While a given clock may have good resolution, it may not be very accurate or precise, depending on how it is used. On Windows, this is particularly visible when timing very short events, in the millisecond or sub millisecond range. Longer timings, in the 50 ms and up range, can now be accurately reported by most timers, except for the real time clock. Many Windows APIs appear to be millisecond accurate because they take times in milliseconds, but can be off by 2 - 50 ms easily. However, in the vast majority of applications, this is irrelevant. 
The frequency of a clock is the frequency of the constant-interval signal that generates it. This is generally at least as high as it's resolution and is often 2x or 3x that of the stated resolution.

[edit]Range

The range of a timer refers to the width of the value used to track the timer. For example, a 16 Khz clock counted with a WORD has a range of (about) 1 second, since the maximum value of a WORD is 65536. A clock with this short of a range is not very useful in practice. Typically, most clocks are either DWORDs or QWORDs, affording a considerable range.

[edit]Drift

Clock drift refers to a clocks drift from it's rated resolution or frequency. For example, the clock periods may slightly decrease over time, leading the user to believe the clock has "sped up," gaining a second. Many clock signals in modern electronics are derived from quartz crystals due to their reliability. One of the primary cause of variance in quartz clocks is heat. Some quartz clocks are designed with temperature correction since the drift can be predicted from the crystal's change in temperature. Other factors include input power variance and mechanical load.

[edit]Alignment

A clock is said to be aligned if it has been synchronized with another clock. For example, the real-time clock is aligned with calendar time when a PC is built. Consequently, the real time clock can provide a meaningful interpretation of it's time. This permits the value 0x01cd4f23e1014960 to be interpreted as 2012 June 20th at 20:32:58.102 UTC. Nearly all Windows machines regularly realign their clocks to either a local domain controller or an internet time server.

[edit]Interpretation

For calendar time, sometimes referred to as real time, the interpretation of a time point is also relative. One observer in the Eastern may call a given timepoint 4:32PM, whereas another in the Western timezone may call it 1:32PM, and still another in a different timezone with the same offset as the US EST that does not observe daylight savings time may call it 3:32PM. Consequently, in general it is a best practice to store dates and times in UTC. However, if they will be accessed by other machines or will be stored on a central server, the timezone of the reporter should also be included.

[edit]Availability

The clock source used by a timer may not always be incrementing (ticking). Most clocks are always incrementing once the machine has powered up; however, at a low level, many clocks are suspended during sleep mode or hibernation. The only clock on a PC that can be guaranteed to always be available is the real-time clock, as it is battery backed. However, it's resolution is only 1 second.


[edit]Hardware Timers

Every Windows PC includes many different hardware timers. These include:

  • Real Time Clock (RTC)

The real time clock has two unique capabilities: it is always available, having a battery backup, and is aligned to calendar time when the system is created. This means that time from the RTC has a useful interpretation as calendar time. It's resolution it limited to 1 second, however.
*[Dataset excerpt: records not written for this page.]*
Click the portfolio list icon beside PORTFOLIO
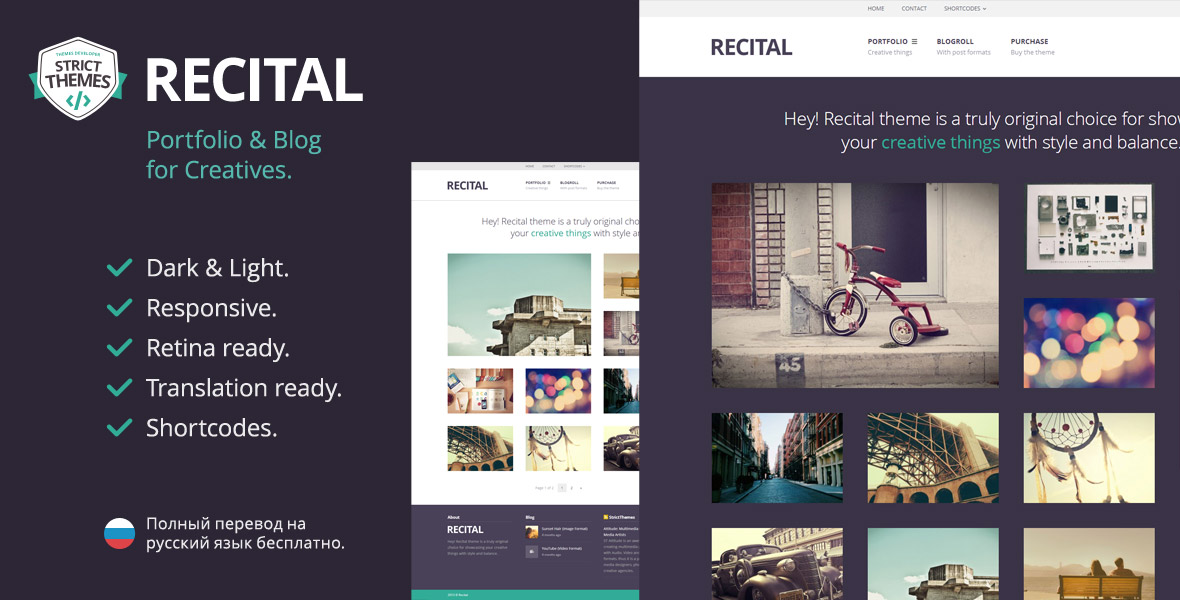1180x600 pixels. click(914, 41)
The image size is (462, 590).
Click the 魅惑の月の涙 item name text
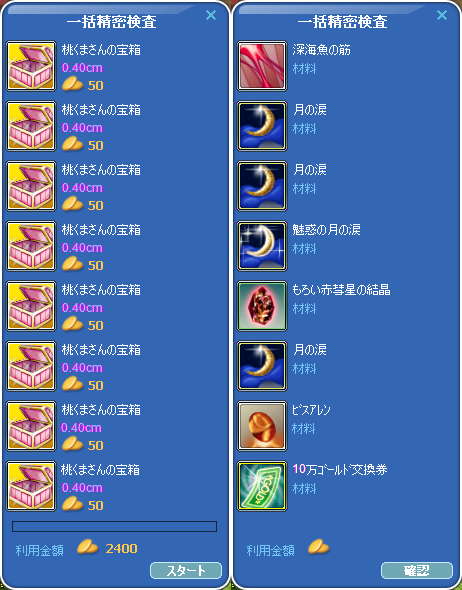327,230
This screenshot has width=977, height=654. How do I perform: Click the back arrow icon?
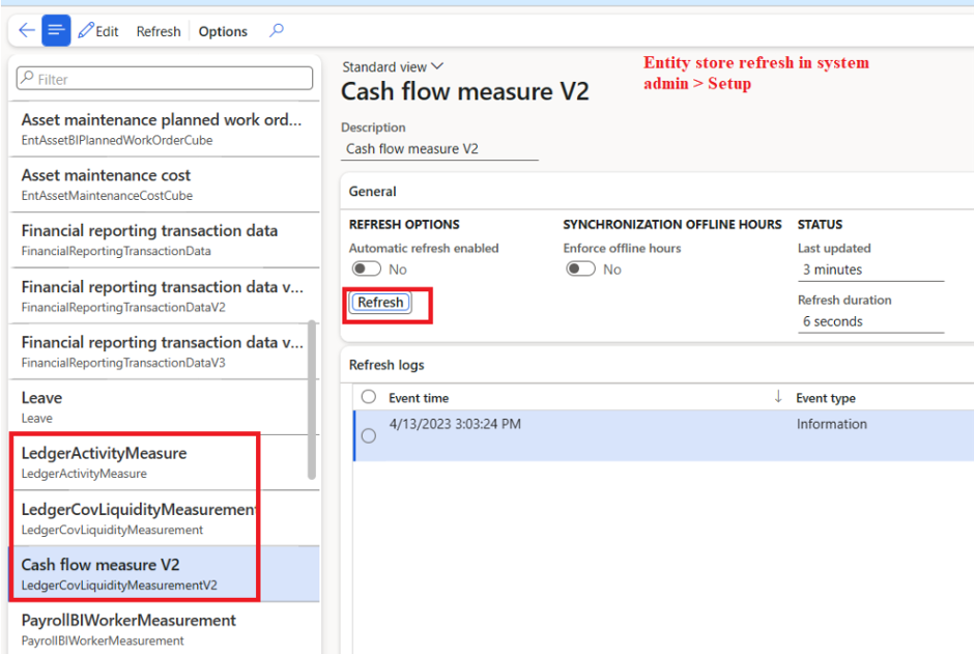pos(26,31)
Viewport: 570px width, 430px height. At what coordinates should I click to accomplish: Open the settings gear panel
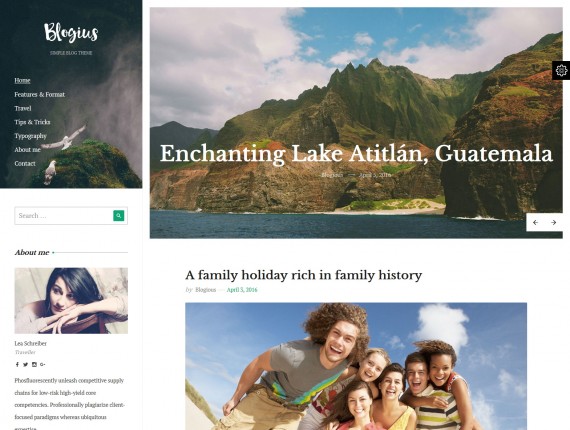[x=561, y=70]
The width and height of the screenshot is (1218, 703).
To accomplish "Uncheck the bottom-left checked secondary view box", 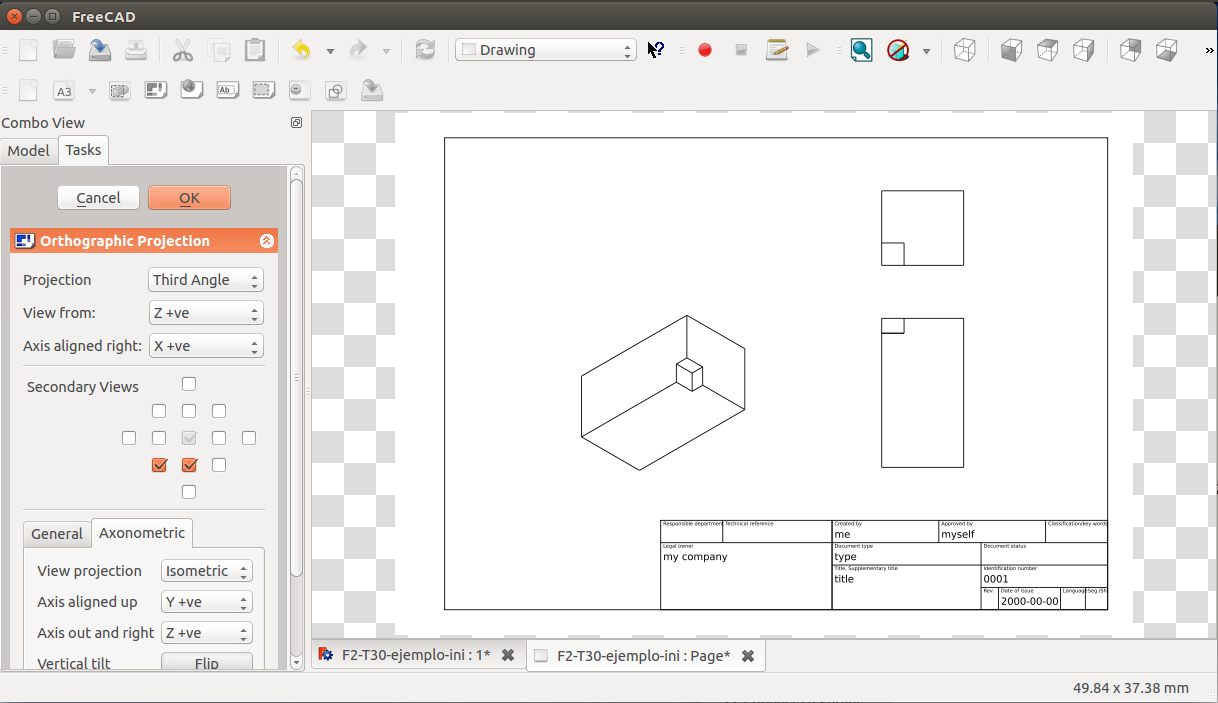I will pyautogui.click(x=159, y=465).
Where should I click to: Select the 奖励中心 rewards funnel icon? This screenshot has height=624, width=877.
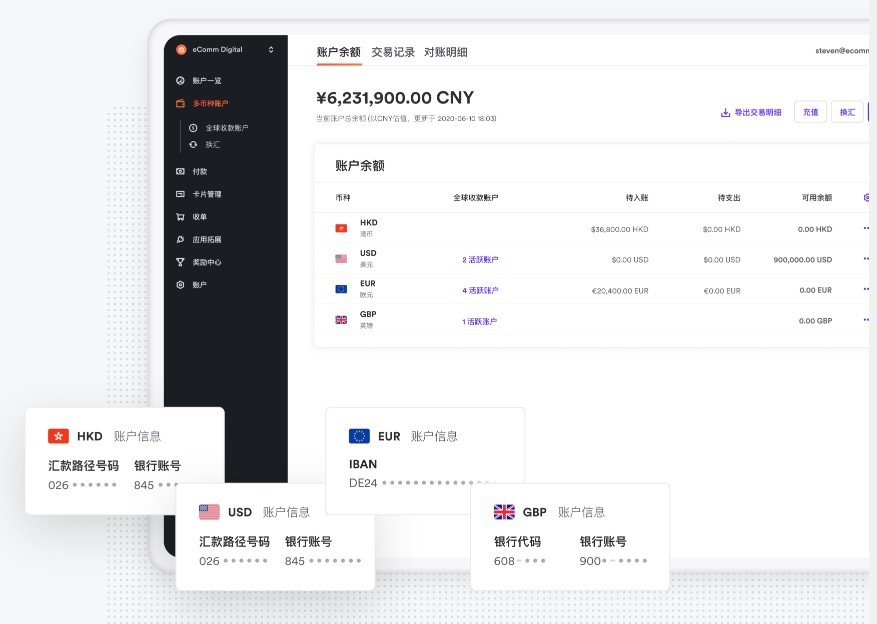(179, 260)
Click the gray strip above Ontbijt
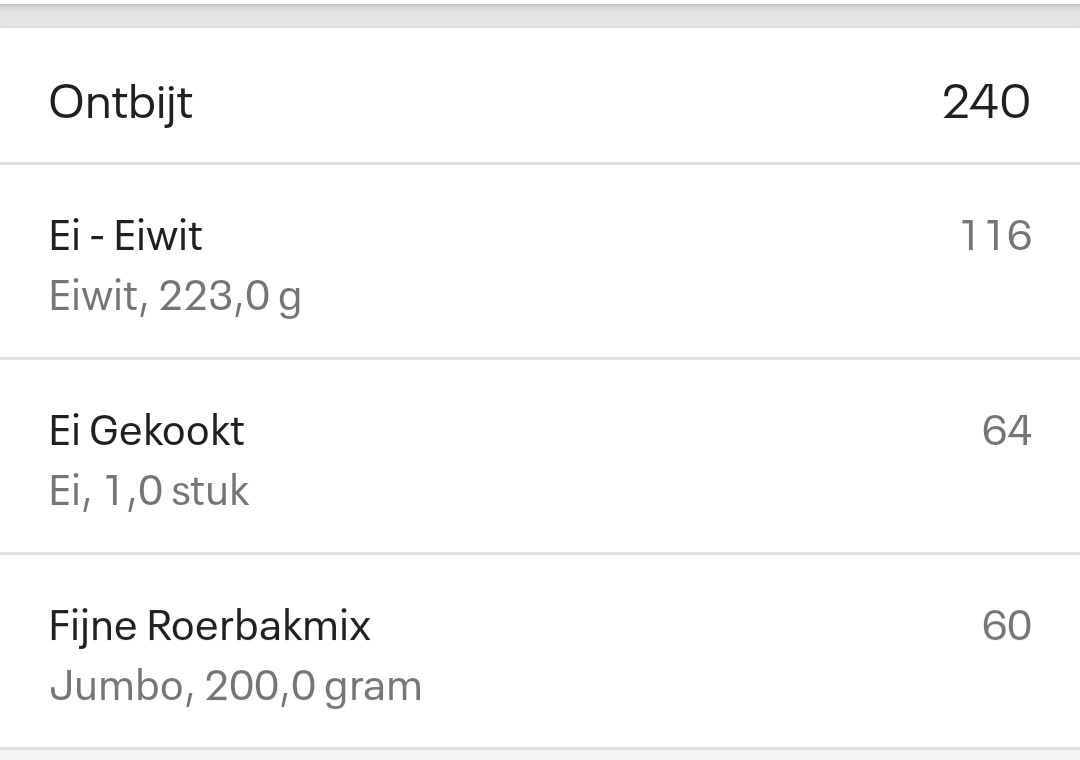Image resolution: width=1080 pixels, height=760 pixels. coord(540,14)
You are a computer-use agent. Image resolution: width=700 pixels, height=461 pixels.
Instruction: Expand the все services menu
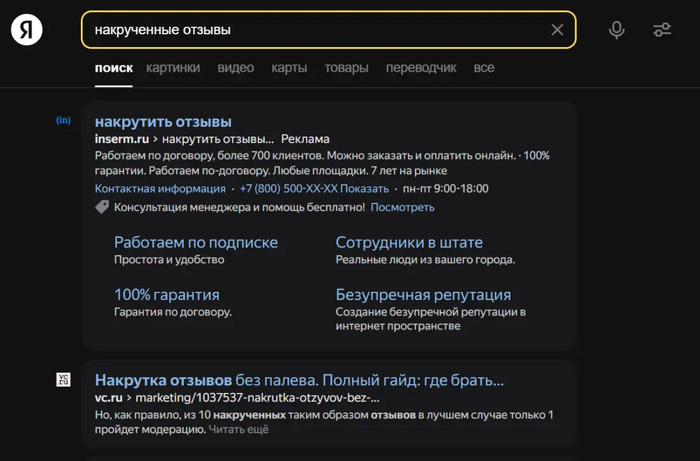pyautogui.click(x=484, y=68)
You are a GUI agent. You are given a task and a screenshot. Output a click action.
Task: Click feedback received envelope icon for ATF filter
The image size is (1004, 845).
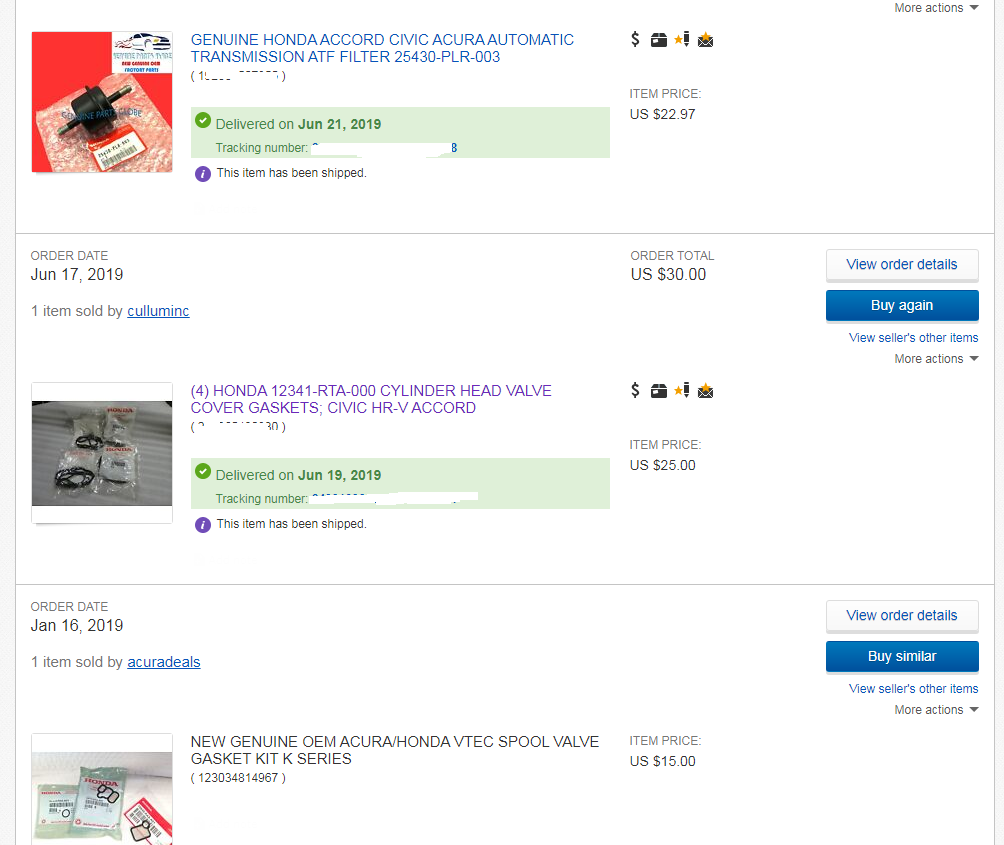click(x=705, y=40)
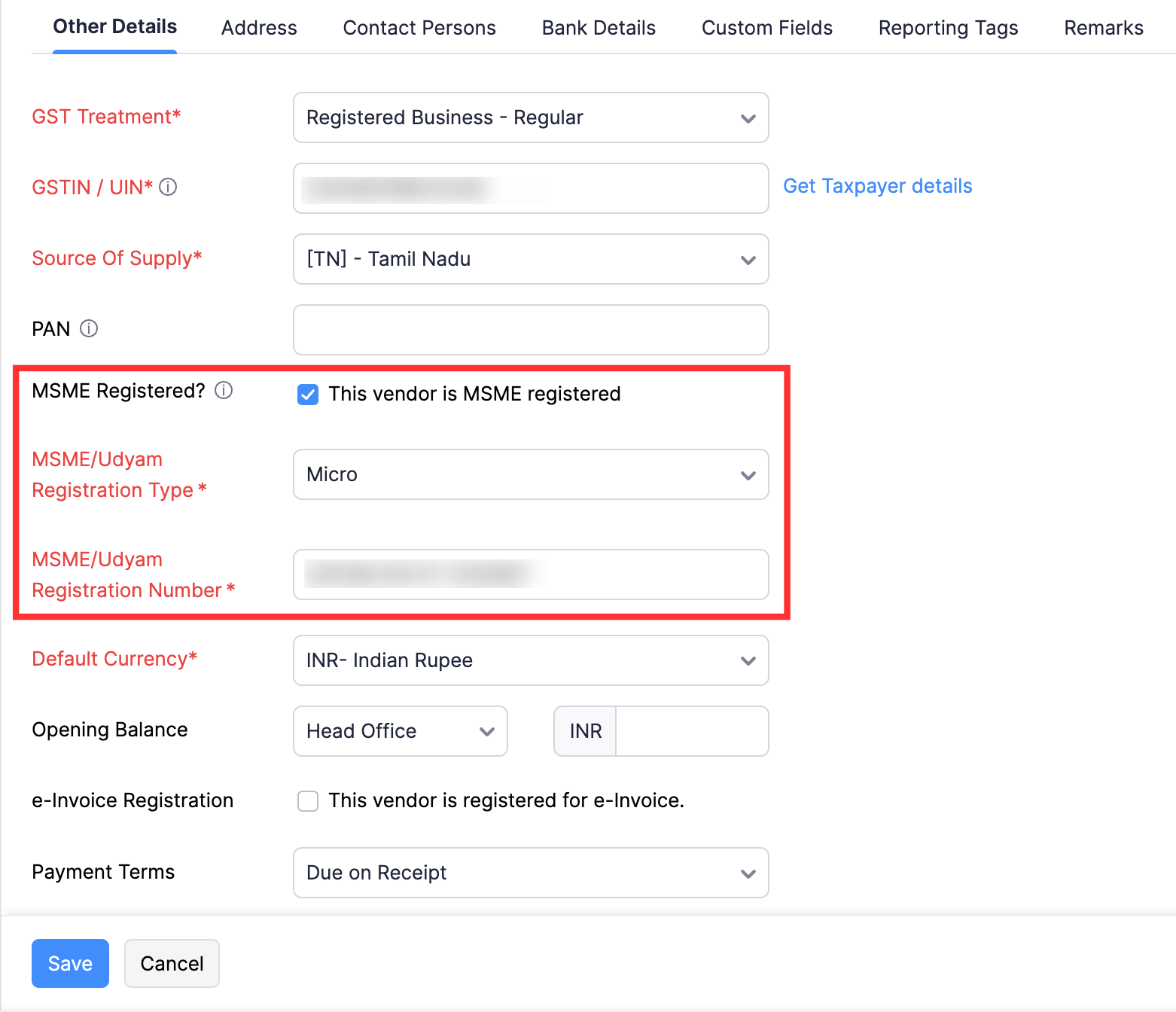The height and width of the screenshot is (1012, 1176).
Task: Enable 'This vendor is registered for e-Invoice'
Action: pyautogui.click(x=308, y=800)
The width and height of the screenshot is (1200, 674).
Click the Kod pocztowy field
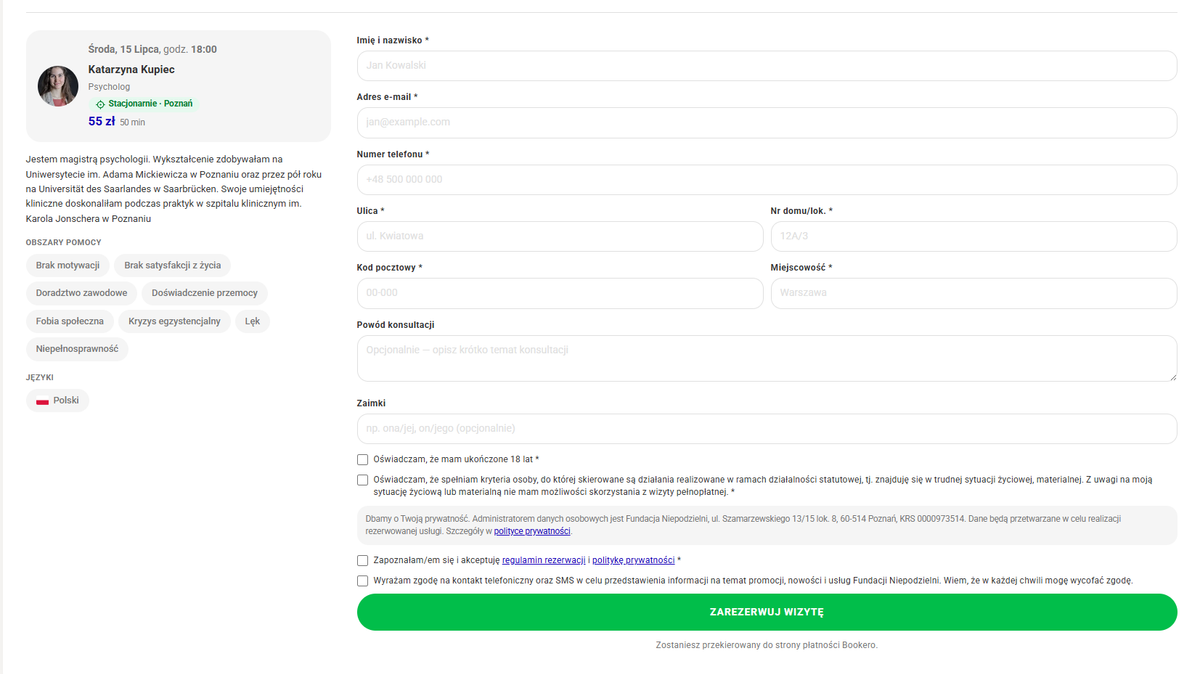560,294
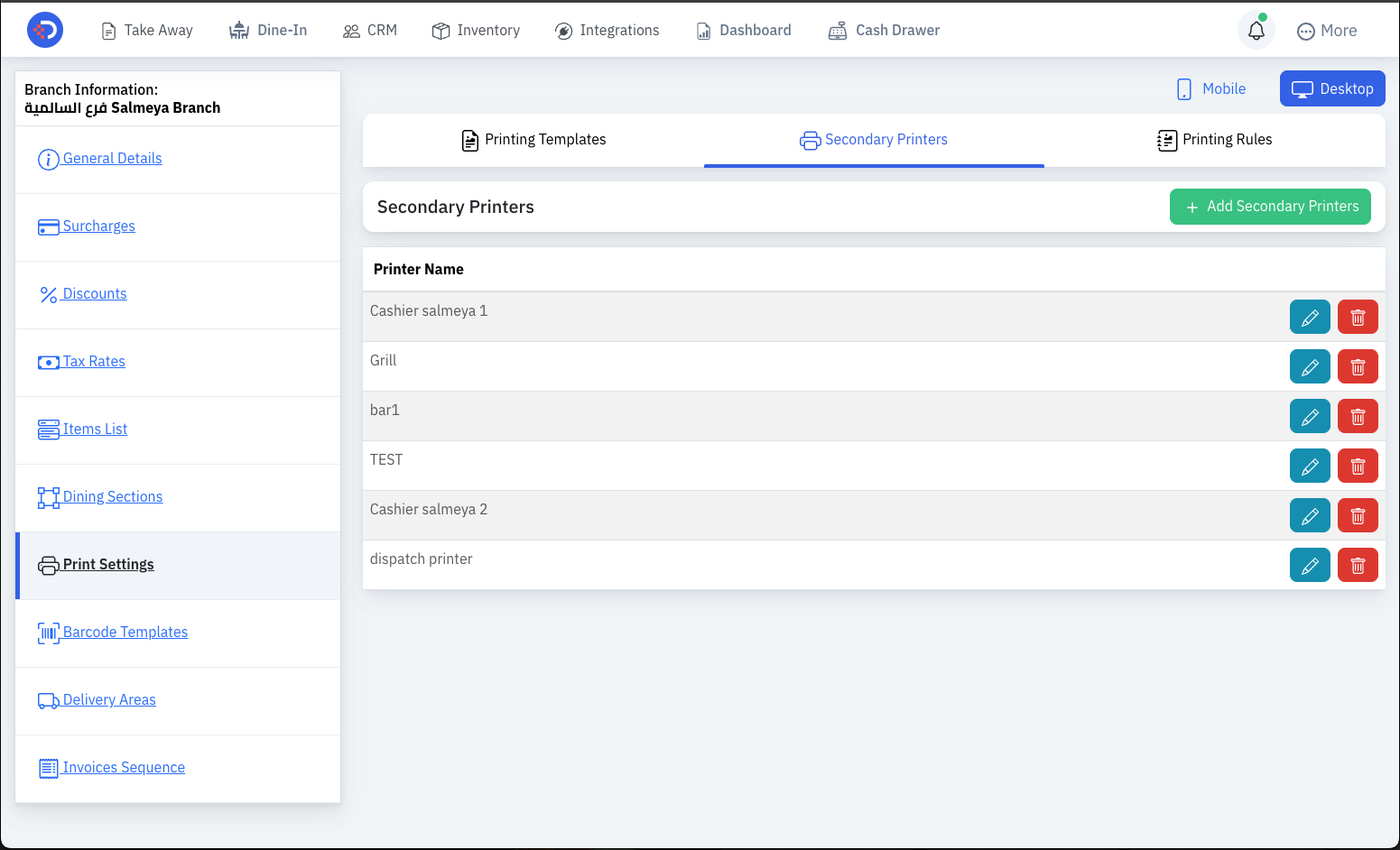The width and height of the screenshot is (1400, 850).
Task: Click Add Secondary Printers button
Action: click(x=1270, y=207)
  • Programmable Interval Timer (PIC)

The PIC is the oldest timing hardware service in the PC. It's clock runs at 1.193182MHz and uses a 16-bit counter. It has three timers, but two are prewired to DRAM refresh and the PC speaker for sound generation. The third timer can be used for general purposes. It was once used to play digitized sounds on PC speakers before sound cards were invented.

  • High Precision Event Timer (HPET)

The HPET is sometimes referred to as the multimedia timer. The HPET was developed jointly by Intel and Microsoft in 2004 to resolve timing issues that had plagued PCs for many years, particularly synchronized audio and video during multimedia playback. The Intel HPET spec is available here.  As of 2012 June, it has not been revised since publication.  This timer has good resolution and drift of only 0.05%, or 1.8 seconds per hour, quite sufficient for multimedia purposes. It's drift is 0.2% for periods of < 100 us, however. The first version of Windows that uses this timer is Windows Vista and is considered required for Windows Vista (part of the Windows hardware logo requirement). Windows XP SP3 introduced an emulated HPET at the kernel level, but did not use the actual HPET.  The specification calls for a minimum speed of 10 Mhz, but in practice it is always implemented at 14.31818 Mhz, or 4x the ACPI clock.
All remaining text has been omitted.